The former judge's testimony came as a surprise during an afternoon-long hearing on a bill to change the state's method of execution to lethal injection and another bill to do away with capital punishment.
Reagan said Friday in an interview that he has always opposed capital punishment "on philosophical grounds."
It's a viewpoint, he said, that he believes is shared by other judges, but judges are barred from expressing or acting on their opinions while on the bench.
"I've always felt that I couldn't say anything for 32 years," said Reagan, who was appointed a judge in 1972.
"Judges aren't supposed to be political activists. We're supposed to apply the law that is given us."
Joubert's death sentence met the requirements of the law, Reagan said.
Joubert, who was stationed at Offutt Air Force Base, kidnapped, tortured and killed two Sarpy County boys, Danny Joe Eberle, 13, and Christopher Walden, 12, in 1983.
When Joubert pleaded guilty, he also admitted to the slaying of an 11-year-old boy in his home state of Maine two years earlier.
Reagan, along with District Judges Robert Finn of Tecumseh and Theodore Carlson of Omaha, unanimously agreed on the death sentence. Joubert was executed in 1996.
Reagan, 70, said that while imposing the death sentence bothered him, other judicial decisions bothered him, too. In the end, he said, a judge has to put aside his personal views.
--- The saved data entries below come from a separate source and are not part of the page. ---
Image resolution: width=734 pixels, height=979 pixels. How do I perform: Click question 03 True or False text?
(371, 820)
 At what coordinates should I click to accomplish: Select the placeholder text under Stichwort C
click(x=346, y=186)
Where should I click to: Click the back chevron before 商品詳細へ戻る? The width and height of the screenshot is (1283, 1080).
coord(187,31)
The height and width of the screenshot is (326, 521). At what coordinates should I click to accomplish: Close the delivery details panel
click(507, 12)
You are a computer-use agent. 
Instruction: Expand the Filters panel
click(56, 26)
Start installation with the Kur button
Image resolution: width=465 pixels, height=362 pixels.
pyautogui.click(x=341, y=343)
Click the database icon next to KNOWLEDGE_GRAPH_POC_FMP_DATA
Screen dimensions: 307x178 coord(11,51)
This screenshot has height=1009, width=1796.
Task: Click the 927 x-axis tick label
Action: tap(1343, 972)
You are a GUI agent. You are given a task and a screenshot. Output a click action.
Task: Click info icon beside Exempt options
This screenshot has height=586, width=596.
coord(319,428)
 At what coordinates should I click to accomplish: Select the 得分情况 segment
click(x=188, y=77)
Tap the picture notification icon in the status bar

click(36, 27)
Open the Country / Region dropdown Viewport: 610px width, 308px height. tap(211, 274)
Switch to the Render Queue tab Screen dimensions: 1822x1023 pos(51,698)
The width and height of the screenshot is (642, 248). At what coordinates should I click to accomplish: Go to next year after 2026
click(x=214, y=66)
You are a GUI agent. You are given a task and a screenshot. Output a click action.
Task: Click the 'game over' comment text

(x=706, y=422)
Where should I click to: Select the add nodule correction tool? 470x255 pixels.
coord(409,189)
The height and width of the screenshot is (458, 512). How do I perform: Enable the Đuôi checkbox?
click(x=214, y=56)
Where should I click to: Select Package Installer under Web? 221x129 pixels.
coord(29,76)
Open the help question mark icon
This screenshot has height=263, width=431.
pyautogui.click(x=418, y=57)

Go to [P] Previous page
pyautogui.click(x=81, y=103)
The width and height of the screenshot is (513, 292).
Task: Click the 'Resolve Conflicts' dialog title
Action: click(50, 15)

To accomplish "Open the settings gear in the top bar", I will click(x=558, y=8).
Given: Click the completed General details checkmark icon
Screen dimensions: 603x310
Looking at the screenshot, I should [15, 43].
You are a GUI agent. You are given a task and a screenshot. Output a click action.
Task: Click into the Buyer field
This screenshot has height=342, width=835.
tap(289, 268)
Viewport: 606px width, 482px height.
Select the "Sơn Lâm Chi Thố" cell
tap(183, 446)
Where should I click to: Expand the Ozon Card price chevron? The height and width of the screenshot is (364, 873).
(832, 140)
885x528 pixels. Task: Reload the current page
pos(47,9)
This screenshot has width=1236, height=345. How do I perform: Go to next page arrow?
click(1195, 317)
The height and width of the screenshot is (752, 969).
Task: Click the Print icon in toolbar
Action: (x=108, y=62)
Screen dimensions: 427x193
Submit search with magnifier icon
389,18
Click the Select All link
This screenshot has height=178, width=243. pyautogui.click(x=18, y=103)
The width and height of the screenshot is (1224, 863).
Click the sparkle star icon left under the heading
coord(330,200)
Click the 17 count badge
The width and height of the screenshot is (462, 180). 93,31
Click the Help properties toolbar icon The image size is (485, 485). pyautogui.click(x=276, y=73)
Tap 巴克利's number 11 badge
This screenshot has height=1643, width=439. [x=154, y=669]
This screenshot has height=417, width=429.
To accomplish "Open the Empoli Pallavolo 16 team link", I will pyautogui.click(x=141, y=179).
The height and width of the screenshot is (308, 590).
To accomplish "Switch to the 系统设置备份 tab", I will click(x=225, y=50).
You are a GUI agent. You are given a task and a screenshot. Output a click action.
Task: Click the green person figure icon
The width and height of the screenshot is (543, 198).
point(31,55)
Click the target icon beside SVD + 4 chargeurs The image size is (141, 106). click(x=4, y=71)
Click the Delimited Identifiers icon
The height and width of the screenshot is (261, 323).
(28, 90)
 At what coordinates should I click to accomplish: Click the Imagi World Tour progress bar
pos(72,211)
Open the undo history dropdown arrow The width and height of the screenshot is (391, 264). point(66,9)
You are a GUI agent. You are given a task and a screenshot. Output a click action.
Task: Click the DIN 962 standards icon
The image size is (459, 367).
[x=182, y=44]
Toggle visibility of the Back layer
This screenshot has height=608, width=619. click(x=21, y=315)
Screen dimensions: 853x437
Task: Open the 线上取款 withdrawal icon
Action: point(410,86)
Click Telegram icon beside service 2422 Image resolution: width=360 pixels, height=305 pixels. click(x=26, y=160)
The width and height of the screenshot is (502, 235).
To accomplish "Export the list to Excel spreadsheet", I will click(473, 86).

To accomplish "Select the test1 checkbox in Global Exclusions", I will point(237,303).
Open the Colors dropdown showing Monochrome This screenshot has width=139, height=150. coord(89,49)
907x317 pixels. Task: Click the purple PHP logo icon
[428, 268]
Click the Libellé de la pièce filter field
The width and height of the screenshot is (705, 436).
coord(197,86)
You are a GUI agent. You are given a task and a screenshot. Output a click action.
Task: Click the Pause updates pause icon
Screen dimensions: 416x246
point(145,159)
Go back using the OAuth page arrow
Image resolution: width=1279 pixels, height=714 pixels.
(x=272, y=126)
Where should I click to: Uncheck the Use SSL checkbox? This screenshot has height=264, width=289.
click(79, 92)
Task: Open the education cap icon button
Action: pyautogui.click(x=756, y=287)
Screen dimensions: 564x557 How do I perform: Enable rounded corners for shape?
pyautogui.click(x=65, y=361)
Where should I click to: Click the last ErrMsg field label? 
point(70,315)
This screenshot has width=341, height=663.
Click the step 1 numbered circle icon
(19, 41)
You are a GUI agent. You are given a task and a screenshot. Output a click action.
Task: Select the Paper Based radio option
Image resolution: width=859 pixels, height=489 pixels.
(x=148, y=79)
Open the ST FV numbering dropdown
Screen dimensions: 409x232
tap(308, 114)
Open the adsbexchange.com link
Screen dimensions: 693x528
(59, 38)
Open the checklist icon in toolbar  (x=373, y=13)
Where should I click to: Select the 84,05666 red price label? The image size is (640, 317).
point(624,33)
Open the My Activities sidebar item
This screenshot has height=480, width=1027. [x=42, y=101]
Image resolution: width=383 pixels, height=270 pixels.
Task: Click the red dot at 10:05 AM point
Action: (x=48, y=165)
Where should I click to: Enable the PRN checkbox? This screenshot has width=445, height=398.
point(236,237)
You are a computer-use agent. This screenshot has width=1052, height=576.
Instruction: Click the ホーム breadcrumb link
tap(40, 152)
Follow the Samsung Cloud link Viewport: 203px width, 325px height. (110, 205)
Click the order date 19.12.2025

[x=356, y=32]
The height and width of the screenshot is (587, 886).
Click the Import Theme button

State Sen. Mike Flood of Norfolk, a death penalty supporter and sponsor of the lethal injection bill, said he respected the judge for following the law notwithstanding his personal opinion about capital punishment.
"I know it's hard on judges," Flood said. "It's a difficult decision to make. It's difficult to hear the evidence. Heinous murders have an effect on the entire community."
Flood, who is speaker of the Legislature, said he disagreed with Reagan's description of the death penalty as "state-sanctioned revenge." Flood said "retribution" is an element in all criminal penalties.
The death penalty is "a proportional, measured response to unspeakable behavior," Flood said. "I know that's hard to understand if you oppose the death penalty."
Reagan said that no one asked him to testify at the hearing and that he thought few people knew of his personal views on capital punishment before then.
He said he sees no general deterrent value to the death penalty, other than that the condemned will never kill again.
"It's not going to lower the murder rate," Reagan said.
He said the death penalty isn't always applied fairly. Many murder cases that could result in capital punishment, he said, end in a plea bargain in which that possible sentence is dropped.
"I'm a citizen here. I'd just as soon not have a death penalty," Reagan said. "It just seems to me that people are recognizing that the death penalty is not an appropriate punishment in a civilized society."